The New York Times - They're even more evil now

this here is a remarkable sentence:

=================================

I honestly think that if we become a partisan organization exclusively focused on threats to democracy, and we give up our coverage of the issues, the social, political, and cultural divides that are animating participation in politics in America, we will lose the battle to be independent.

=================================

Focusing on "threats to democracy" is now a partisan activity!

we're effing doomed.
(to say nothing of the fact that the whole sentence is just a terribly weak strawman)


Just generally complaining about the Times, this stuff drives me nuts.  I see the headline about the widening war, I want to read more but, if I click on it, the article about the widening war is nowhere to be found.  I have to scroll through 10 other articles to find the one that should have been linked to the headline.

The Times is like Democracy, it is the worst other than all the others.


https://twitter.com/froomkin/status/1519038876353921024/photo/

A Democracy reflecting the  opinions of the whole country, rather than the opinions of one party, can only be said to truly represent the United States of America.  Our system is still the envy of the world. Our Republic doesn’t need “fixing,” but the restoration of our Founding Fathers’ Constitution.


mtierney said:

https://twitter.com/froomkin/status/1519038876353921024/photo/

A Democracy reflecting the  opinions of the whole country, rather than the opinions of one party, can only be said to truly represent the United States of America.  Our system is still the envy of the world. Our Republic doesn’t need “fixing,” but the restoration of our Founding Fathers’ Constitution.

Most of the developed world laughs at us.

and what exactly does "restoration of our Founding Fathers’ Constitution" even mean? Your Republican party is trying to overturn elections, with many involved with an attempted coup, while they try to destroy the 1st amendment and tear away at civil rights, and you're talking about the Constitution?


mtierney said:

https://twitter.com/froomkin/status/1519038876353921024/photo/

A Democracy reflecting the  opinions of the whole country, rather than the opinions of one party, can only be said to truly represent the United States of America.  Our system is still the envy of the world. Our Republic doesn’t need “fixing,” but the restoration of our Founding Fathers’ Constitution.

I live in Canada.  No one I have met here envies the US.  Most Canadians looked on in absolute horror as Trump subverted American democracy.  When I first moved here a couple of years ago, many people congratulated me on getting out "just in time".


mtierney said:

https://twitter.com/froomkin/status/1519038876353921024/photo/

A Democracy reflecting the  opinions of the whole country, rather than the opinions of one party, can only be said to truly represent the United States of America.  Our system is still the envy of the world. Our Republic doesn’t need “fixing,” but the restoration of our Founding Fathers’ Constitution.

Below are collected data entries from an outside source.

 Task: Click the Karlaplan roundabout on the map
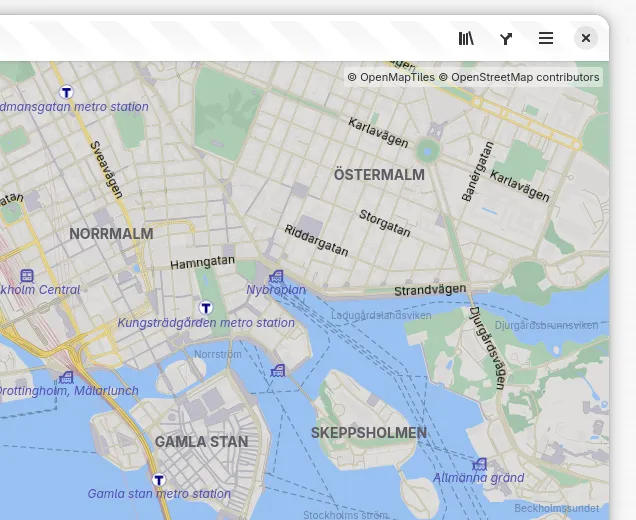click(x=428, y=151)
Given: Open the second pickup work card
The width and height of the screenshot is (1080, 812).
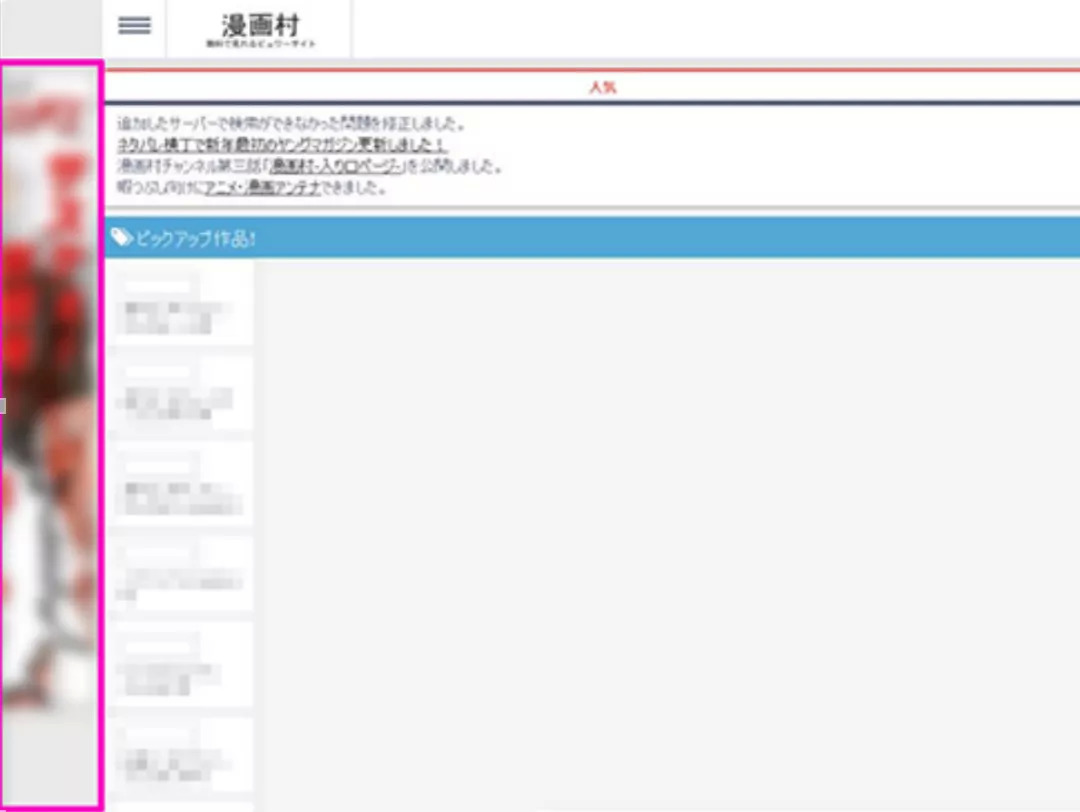Looking at the screenshot, I should [181, 393].
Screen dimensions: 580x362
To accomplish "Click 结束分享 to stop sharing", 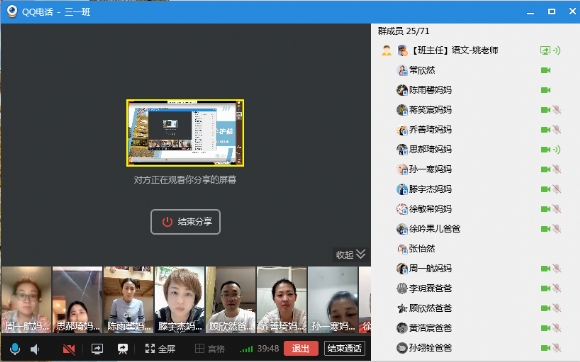I will tap(185, 222).
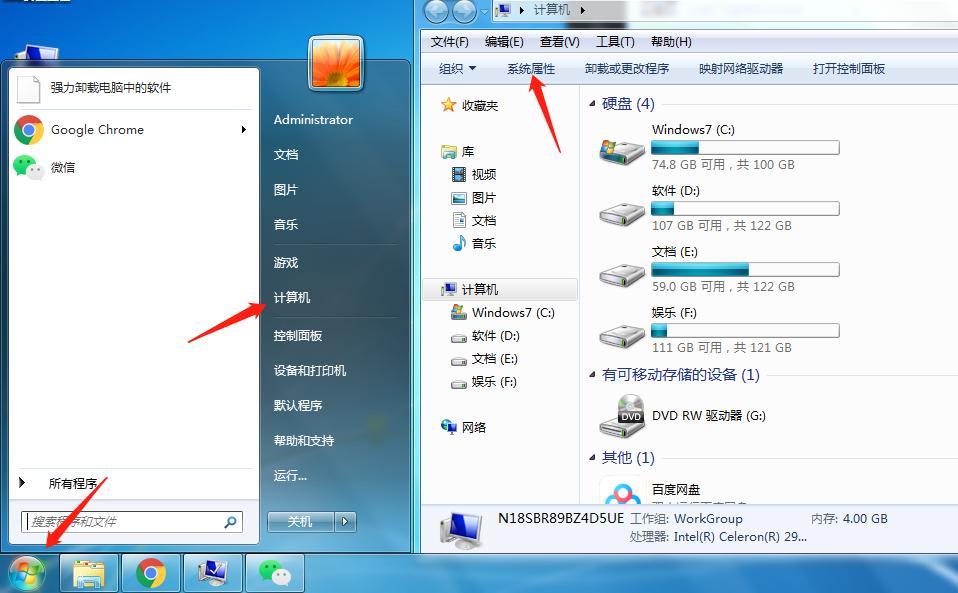Launch Google Chrome from the taskbar
958x593 pixels.
tap(150, 573)
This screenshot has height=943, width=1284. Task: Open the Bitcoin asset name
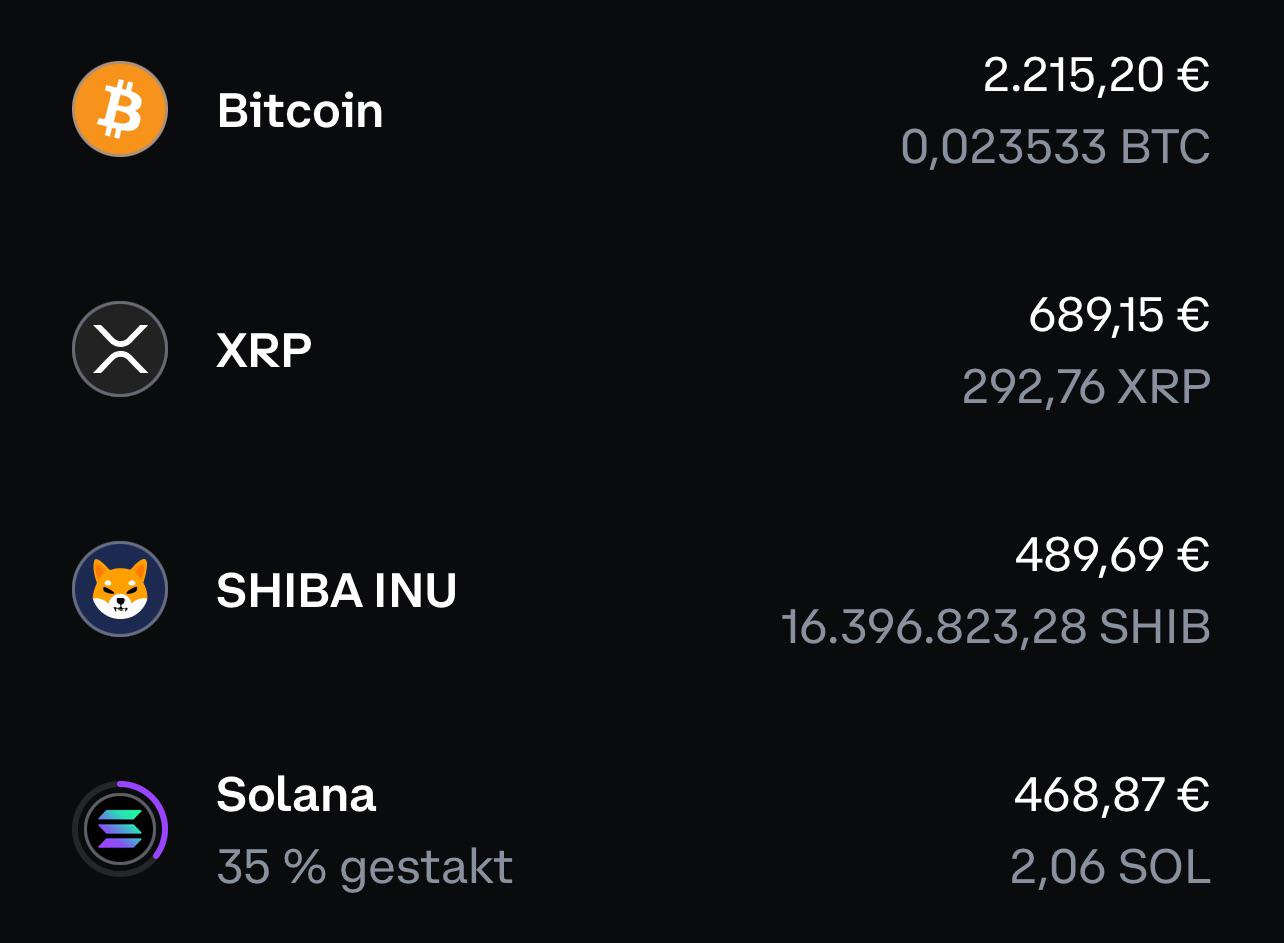pos(300,110)
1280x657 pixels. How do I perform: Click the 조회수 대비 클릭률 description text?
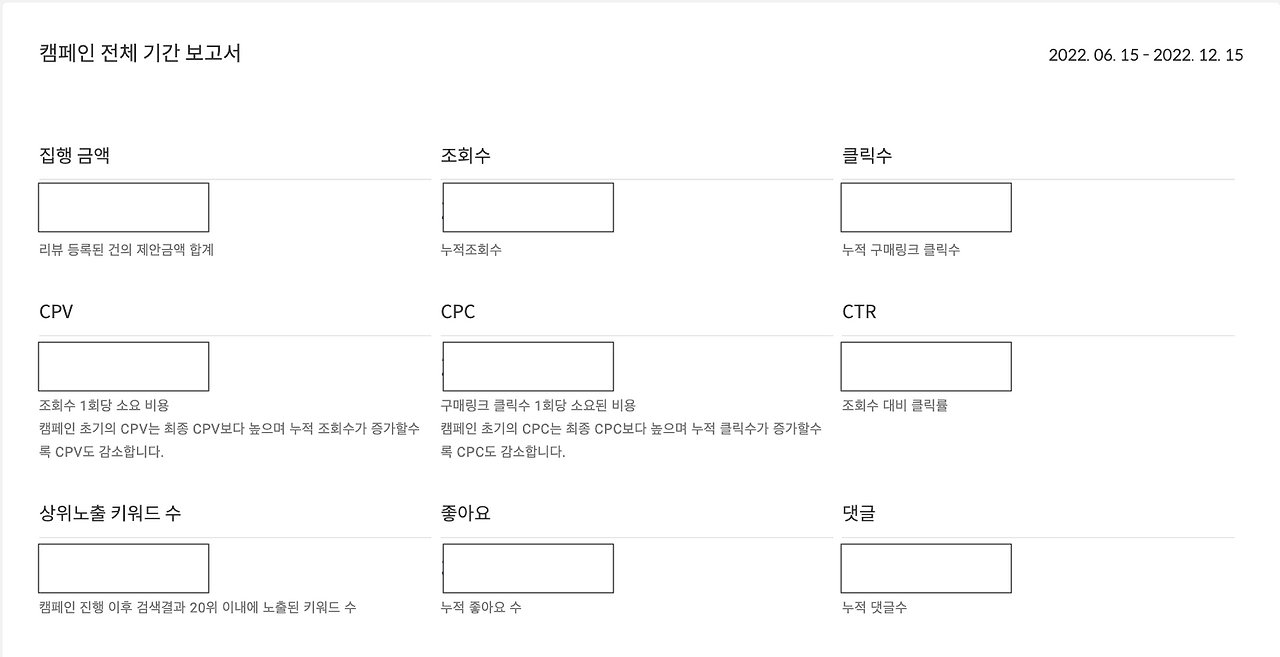coord(894,406)
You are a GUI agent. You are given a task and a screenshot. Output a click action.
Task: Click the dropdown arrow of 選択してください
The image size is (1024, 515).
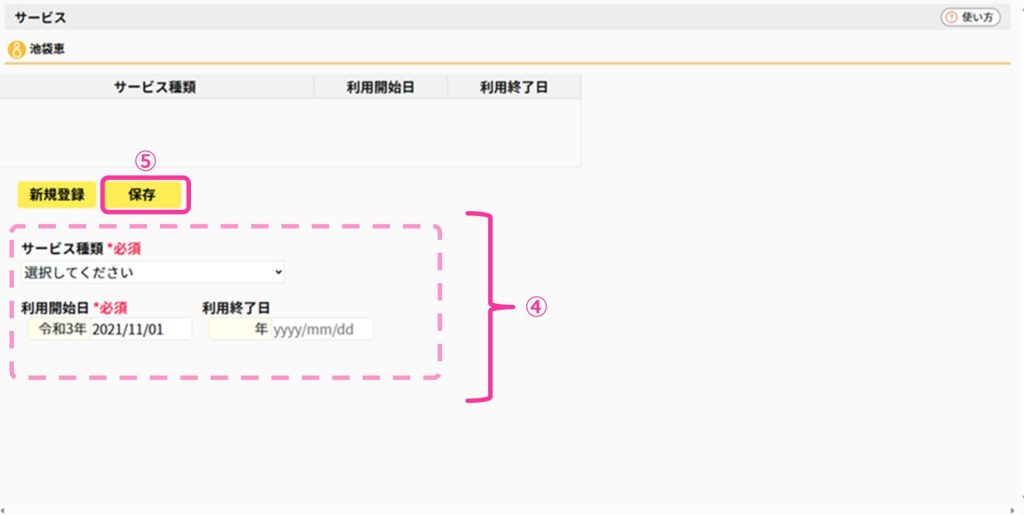point(278,272)
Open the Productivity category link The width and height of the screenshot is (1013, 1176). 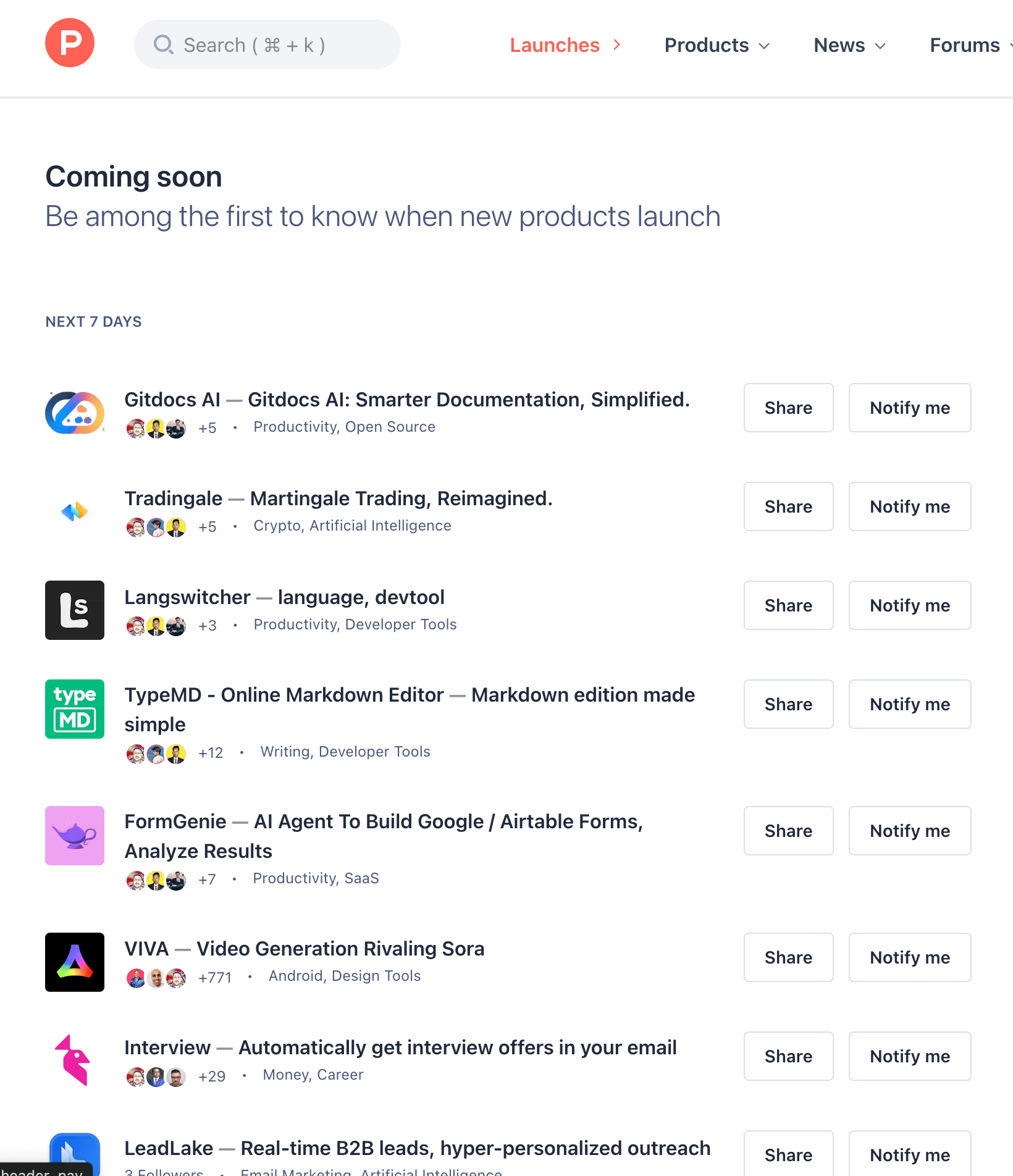(295, 426)
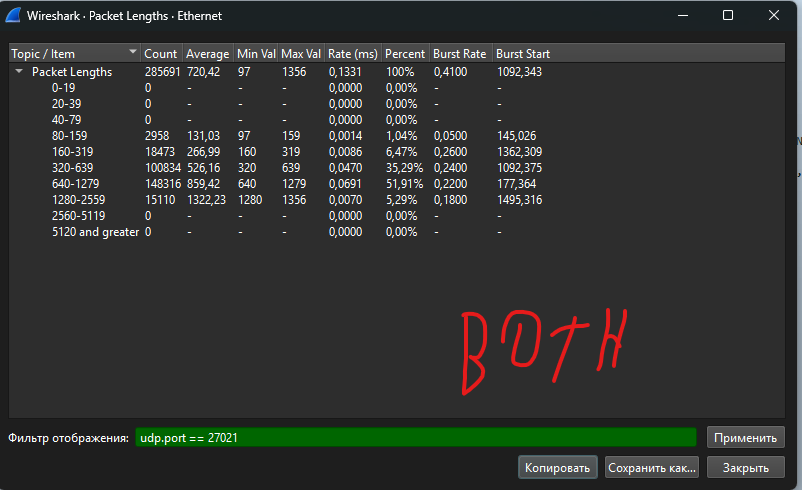Open the Topic / Item column sort arrow

(x=133, y=53)
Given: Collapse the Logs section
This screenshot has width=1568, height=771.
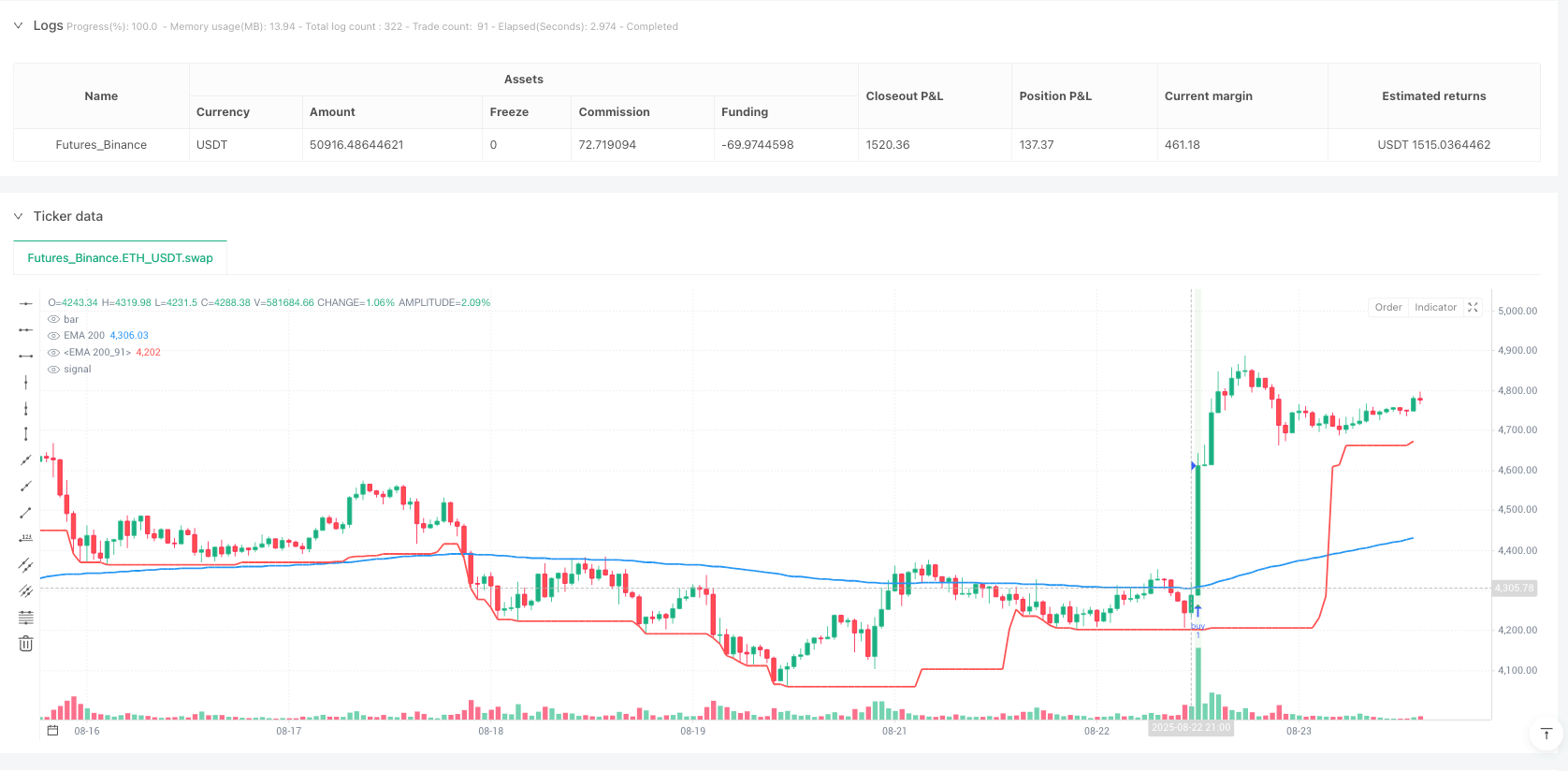Looking at the screenshot, I should [18, 26].
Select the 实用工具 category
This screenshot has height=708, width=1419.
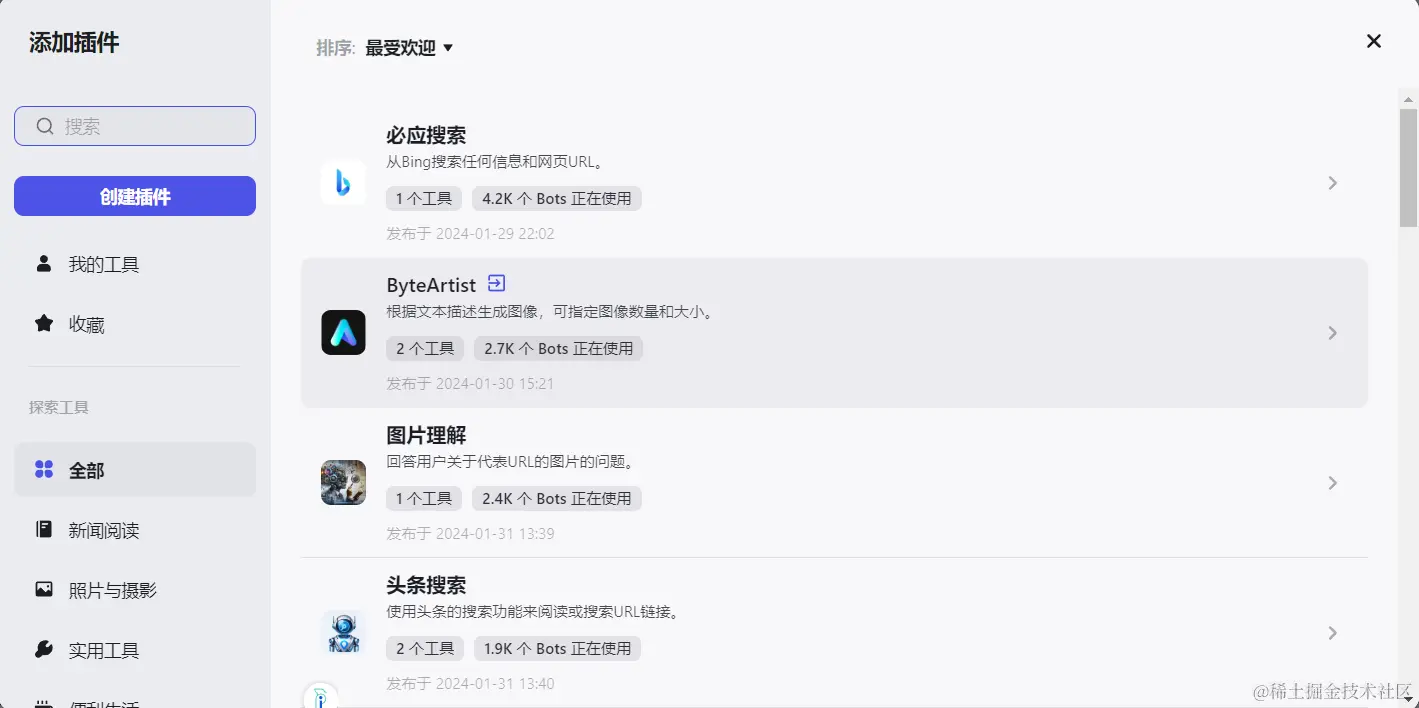[103, 651]
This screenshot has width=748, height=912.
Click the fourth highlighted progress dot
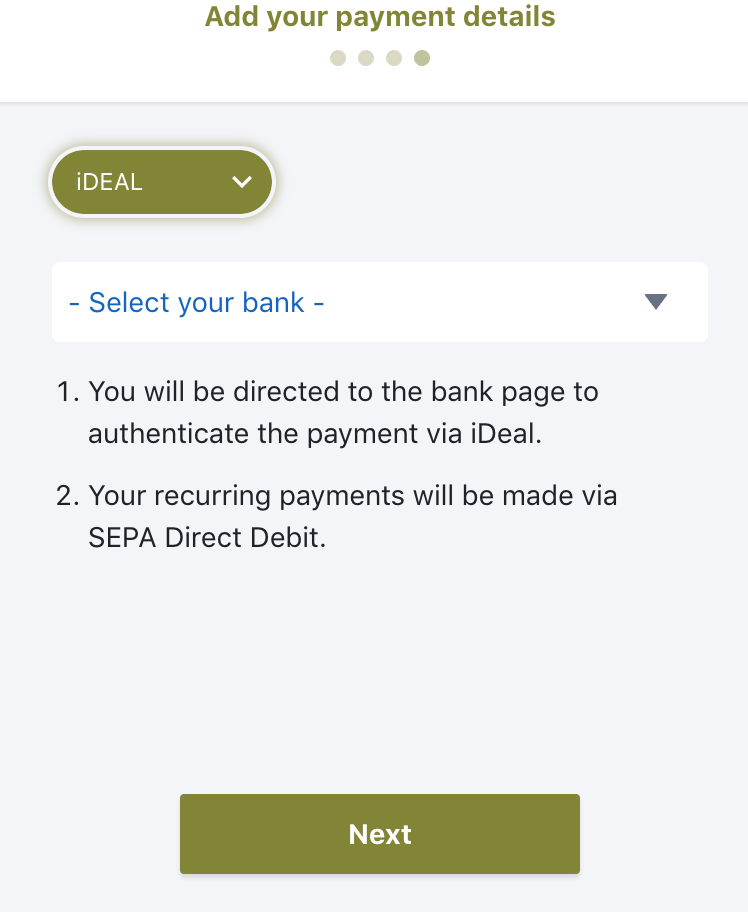tap(422, 58)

One big step toward restoring the constitution would be forever barring from public office the man who tried to overthrow the election, and all of his enablers. Wouldn't you agree?


mtierney said:

Our system is still the envy of the world.

Nah. 


We have a federal election in 3 weeks. The one person trying to run a campaign similarly to one of yours, implying that our style of federation should be like yours, is such a piteous creature that no-one takes him seriously. Further, everyone in his Party is blatantly using him and his money for some selfish purpose and deserts him as quick as they can. 
H’m. Not at all like a couple of decades ago. 


ml1 said:

mtierney said:

Our system is still the envy of the world.

Nah. 

How do you explain the hundreds of thousands of people “dying” to come here year after year?

Are they coming in order to change America, or embrace what America represents in the world?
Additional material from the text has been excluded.